Is Alibaba's "A" going to be replaced by Pinduoduo's "P," turning BAT into BPT?
Who could have thought that Pinduoduo, once despised by countless people, would one day actually have the potential to defeat Alibaba and take its place.
Holding a hand of top-notch cards, why did Alibaba end up in this situation?
In addition to external environmental factors, there are also internal reasons for Alibaba's own business strategy.
On one hand, the times are developing rapidly, but what remains unchanged is that e-commerce is still a traffic business.
Whoever gets the most traffic has the most brilliant future.
In the past, Alibaba was almost a monopoly in China, so there was no issue of traffic diversion.
Most people would think of Alibaba's system first when shopping online.
But what about now?
With short video platforms chasing and blocking, and ubiquitous live broadcasts bombarding at any time, they have formed a dimensional strike against Alibaba; followed by Pinduoduo and JD.com, who are eyeing the market, Alibaba can't compete with Pinduoduo on price, and can't compete with JD.com on logistics, starting to shake Alibaba's position in the domestic e-commerce industry from the root.

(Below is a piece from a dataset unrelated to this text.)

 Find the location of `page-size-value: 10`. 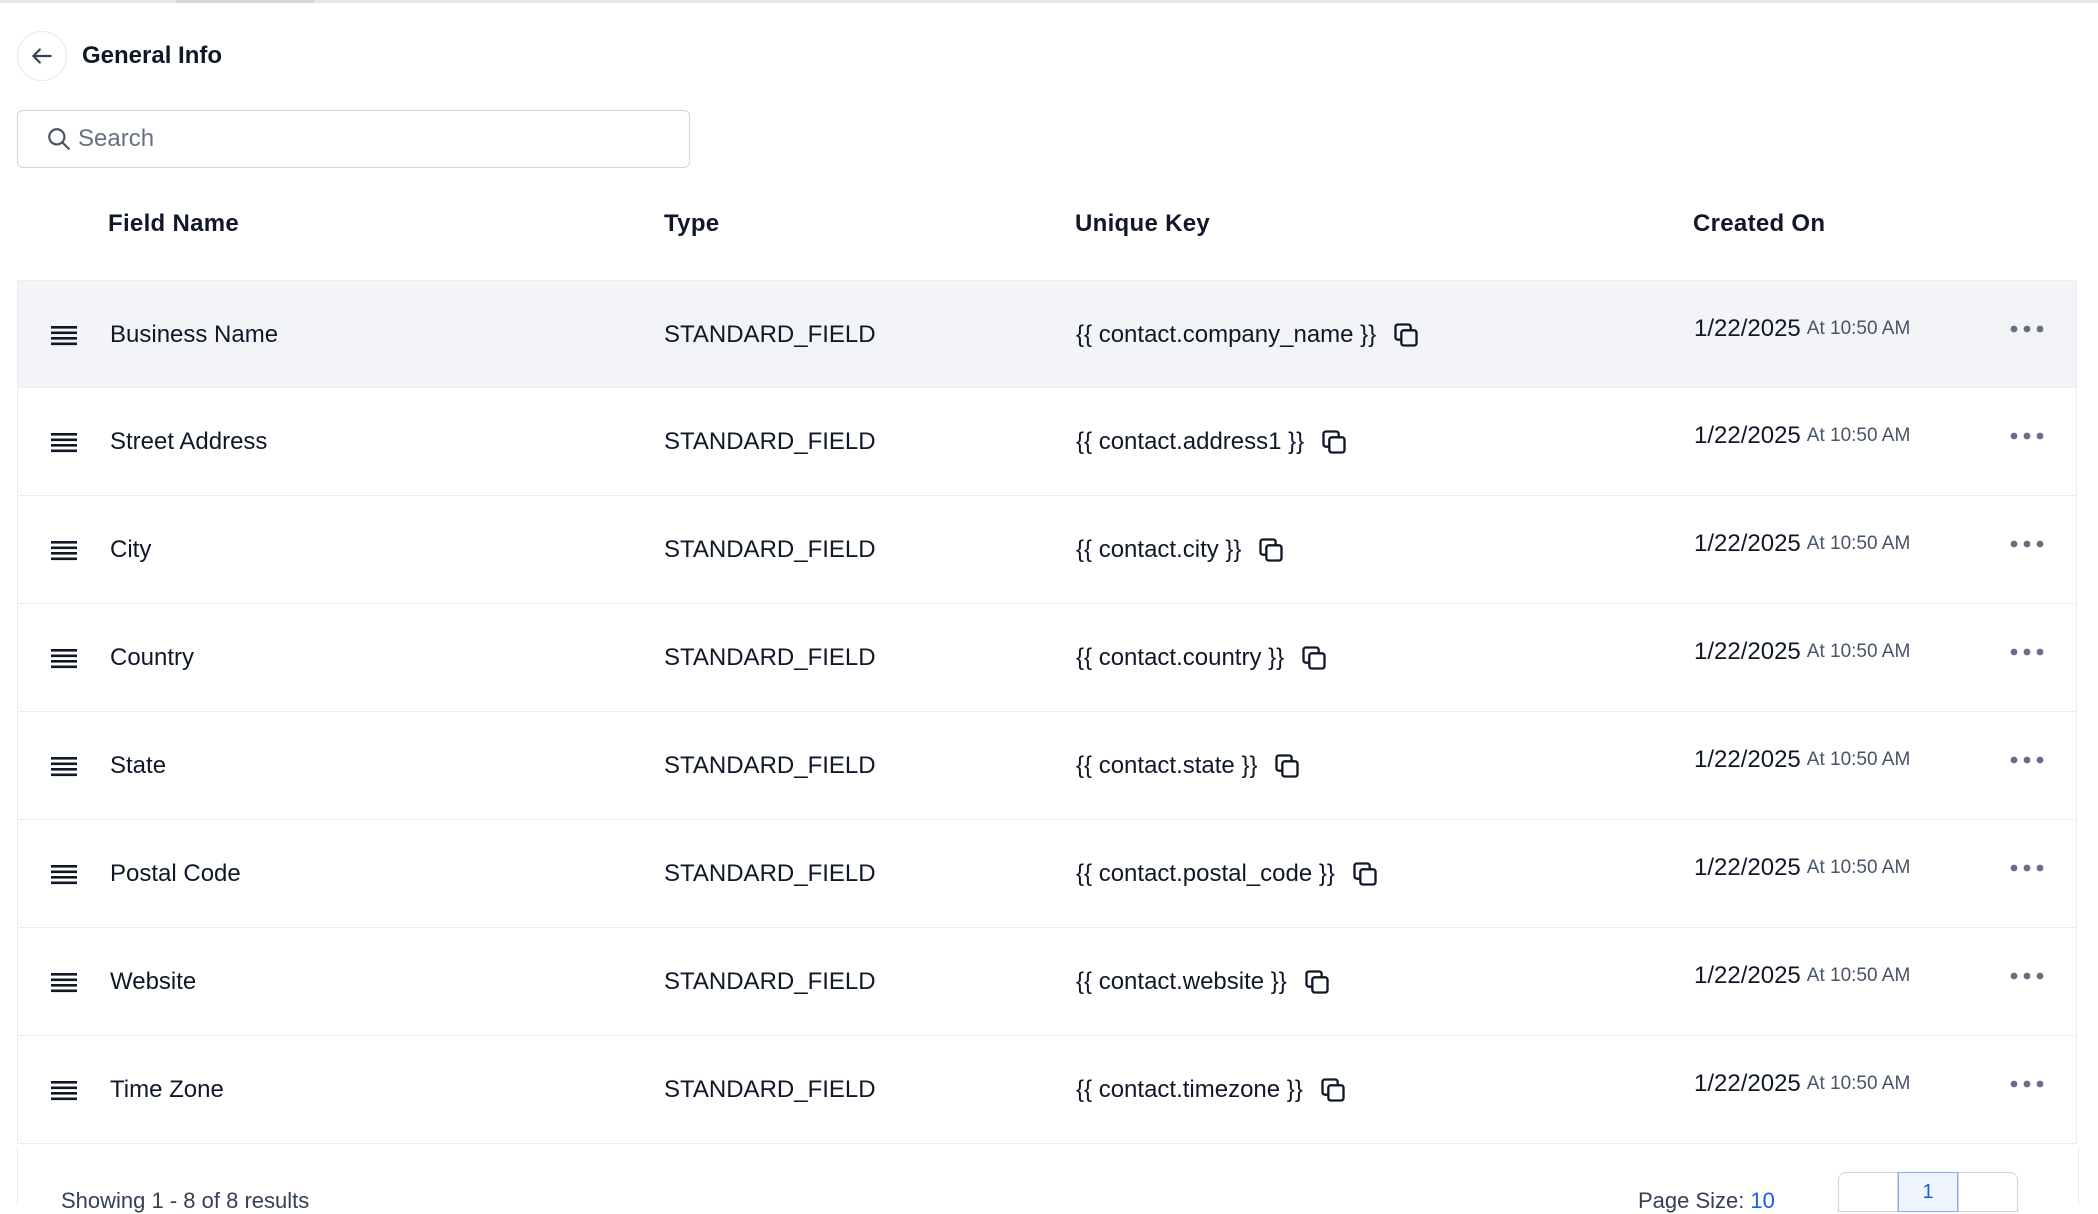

Faced with an increasingly fierce e-commerce market, Alibaba has not yet come up with a truly effective solution.
On the other hand, Alibaba's own operational efficiency may also not be ideal.
Why was Pinduoduo able to rise rapidly?
In addition to viral dissemination methods and various subsidies with low prices, there is also an important point - only refunds.
Although this service has caused countless merchants to criticize, it has also quickly reversed Pinduoduo's reputation.
Even to some extent, it has changed the entire e-commerce industry, and now Taobao and JD.com have chosen to follow suit.
Fortunately, now that Jack Ma has returned, and Joe Tsai has come back to the forefront, Alibaba is changing its own business strategy, embarking on the entrepreneurial path again, and there is still hope.
In conclusion: As internet giants, Tencent is still at its peak, but Alibaba seems to have already set.
Can Alibaba return to its peak in the future?
We look forward to seeing a wonderful reversal.